(Records shown)
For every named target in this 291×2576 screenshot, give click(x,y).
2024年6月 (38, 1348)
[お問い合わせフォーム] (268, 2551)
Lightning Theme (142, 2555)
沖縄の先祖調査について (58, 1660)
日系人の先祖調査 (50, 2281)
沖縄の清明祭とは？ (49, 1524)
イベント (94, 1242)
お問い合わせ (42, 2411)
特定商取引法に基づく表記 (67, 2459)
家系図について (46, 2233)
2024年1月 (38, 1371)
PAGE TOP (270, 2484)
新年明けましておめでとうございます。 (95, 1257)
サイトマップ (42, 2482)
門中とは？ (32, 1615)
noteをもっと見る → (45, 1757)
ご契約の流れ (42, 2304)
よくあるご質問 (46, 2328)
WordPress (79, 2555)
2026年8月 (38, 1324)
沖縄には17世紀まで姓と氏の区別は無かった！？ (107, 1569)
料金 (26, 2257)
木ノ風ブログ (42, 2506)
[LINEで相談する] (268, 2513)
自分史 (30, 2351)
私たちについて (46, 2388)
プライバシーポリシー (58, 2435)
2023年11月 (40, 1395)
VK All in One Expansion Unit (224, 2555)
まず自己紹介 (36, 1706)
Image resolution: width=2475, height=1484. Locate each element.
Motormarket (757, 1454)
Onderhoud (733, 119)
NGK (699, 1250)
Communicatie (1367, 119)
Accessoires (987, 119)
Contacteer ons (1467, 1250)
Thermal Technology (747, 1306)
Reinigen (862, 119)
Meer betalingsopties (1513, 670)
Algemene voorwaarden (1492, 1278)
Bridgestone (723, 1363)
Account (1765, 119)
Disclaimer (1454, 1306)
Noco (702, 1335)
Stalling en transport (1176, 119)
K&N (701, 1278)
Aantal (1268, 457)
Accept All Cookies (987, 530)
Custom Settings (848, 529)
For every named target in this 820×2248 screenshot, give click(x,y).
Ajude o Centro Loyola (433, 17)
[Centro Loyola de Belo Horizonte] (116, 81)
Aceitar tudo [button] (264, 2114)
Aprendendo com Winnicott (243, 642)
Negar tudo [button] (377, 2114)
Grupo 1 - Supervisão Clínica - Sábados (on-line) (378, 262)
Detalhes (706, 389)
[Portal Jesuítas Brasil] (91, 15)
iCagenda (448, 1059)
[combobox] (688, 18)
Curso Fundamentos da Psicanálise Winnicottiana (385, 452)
(End Records shown)
Please copy only the lines between the first line of the entries and the line with "家系図について (46, 2233)", keeping those two end lines as well, exactly as written.

For every named target in this 291×2576 screenshot, give click(x,y).
2024年6月 (38, 1348)
[お問い合わせフォーム] (268, 2551)
Lightning Theme (142, 2555)
沖縄の先祖調査について (58, 1660)
日系人の先祖調査 (50, 2281)
沖縄の清明祭とは？ (49, 1524)
イベント (94, 1242)
お問い合わせ (42, 2411)
特定商取引法に基づく表記 (67, 2459)
家系図について (46, 2233)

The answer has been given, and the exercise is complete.